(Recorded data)
>>
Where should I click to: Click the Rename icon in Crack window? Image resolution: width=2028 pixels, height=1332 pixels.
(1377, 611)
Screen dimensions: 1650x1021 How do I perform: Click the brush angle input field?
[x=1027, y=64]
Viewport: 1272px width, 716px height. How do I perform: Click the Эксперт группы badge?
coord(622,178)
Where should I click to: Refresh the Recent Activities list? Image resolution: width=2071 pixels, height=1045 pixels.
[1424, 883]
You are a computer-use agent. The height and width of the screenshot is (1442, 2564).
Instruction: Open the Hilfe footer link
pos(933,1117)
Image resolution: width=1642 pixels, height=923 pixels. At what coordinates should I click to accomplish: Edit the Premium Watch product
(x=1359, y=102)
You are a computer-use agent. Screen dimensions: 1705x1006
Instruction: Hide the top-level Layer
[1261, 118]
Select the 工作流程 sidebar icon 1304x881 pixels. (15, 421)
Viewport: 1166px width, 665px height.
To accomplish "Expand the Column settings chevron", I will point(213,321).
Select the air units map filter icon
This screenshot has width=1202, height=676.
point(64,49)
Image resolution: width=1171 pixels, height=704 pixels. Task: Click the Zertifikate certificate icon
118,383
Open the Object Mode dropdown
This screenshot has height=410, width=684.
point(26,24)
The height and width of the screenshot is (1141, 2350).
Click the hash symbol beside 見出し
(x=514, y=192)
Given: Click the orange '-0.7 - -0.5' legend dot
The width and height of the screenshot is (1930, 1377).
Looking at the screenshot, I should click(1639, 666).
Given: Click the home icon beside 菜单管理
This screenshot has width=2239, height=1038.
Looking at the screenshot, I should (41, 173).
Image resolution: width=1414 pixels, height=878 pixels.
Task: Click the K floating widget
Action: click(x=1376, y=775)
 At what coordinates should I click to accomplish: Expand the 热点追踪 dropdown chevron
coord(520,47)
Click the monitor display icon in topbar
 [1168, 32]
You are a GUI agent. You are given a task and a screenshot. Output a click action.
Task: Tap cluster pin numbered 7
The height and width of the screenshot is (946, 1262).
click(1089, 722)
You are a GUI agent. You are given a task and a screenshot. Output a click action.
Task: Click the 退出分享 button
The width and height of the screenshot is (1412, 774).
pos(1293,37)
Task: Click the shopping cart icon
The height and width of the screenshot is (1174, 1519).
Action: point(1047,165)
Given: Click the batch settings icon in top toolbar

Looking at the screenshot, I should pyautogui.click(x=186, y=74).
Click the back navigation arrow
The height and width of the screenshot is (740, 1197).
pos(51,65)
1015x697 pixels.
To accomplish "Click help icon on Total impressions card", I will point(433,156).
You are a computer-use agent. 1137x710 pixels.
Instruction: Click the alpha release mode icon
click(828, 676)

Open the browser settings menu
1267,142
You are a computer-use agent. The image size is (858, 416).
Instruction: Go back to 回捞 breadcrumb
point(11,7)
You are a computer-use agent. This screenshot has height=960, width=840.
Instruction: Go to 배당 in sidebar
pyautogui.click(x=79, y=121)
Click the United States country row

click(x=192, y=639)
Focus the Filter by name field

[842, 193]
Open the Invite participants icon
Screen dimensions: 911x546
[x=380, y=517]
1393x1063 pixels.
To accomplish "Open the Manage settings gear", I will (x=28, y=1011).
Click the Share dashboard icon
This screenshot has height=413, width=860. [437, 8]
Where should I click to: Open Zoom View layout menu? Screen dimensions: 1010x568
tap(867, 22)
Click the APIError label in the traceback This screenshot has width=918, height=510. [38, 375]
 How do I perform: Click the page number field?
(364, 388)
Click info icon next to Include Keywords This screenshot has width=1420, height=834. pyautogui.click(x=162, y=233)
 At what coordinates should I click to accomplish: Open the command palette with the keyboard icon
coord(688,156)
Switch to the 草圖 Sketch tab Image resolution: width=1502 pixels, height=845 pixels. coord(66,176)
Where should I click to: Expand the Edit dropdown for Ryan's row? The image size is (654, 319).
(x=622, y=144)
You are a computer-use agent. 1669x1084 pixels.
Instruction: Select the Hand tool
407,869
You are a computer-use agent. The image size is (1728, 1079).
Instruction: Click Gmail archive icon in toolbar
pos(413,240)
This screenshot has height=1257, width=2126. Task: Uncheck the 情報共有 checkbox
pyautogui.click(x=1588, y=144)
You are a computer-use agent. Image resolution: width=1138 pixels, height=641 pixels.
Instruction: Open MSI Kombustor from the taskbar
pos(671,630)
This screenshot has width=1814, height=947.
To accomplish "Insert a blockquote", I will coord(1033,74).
<<
**WHAT THE TASK REQUIRES:**
Among the entries above, identify all lines with "computer" and copy them.

**COMPLETED EXERCISE:**
You are a computer-use agent. The height and width of the screenshot is (1442, 2564).
You are a computer-use agent. Screen dimensions: 1705x1006
You are a computer-use agent. 1137x710 pixels.
You are a computer-use agent. The image size is (858, 416).
You are a computer-use agent. This screenshot has height=960, width=840.
You are a computer-use agent. 1669x1084 pixels.
You are a computer-use agent. The image size is (1728, 1079).
You are a computer-use agent. Image resolution: width=1138 pixels, height=641 pixels.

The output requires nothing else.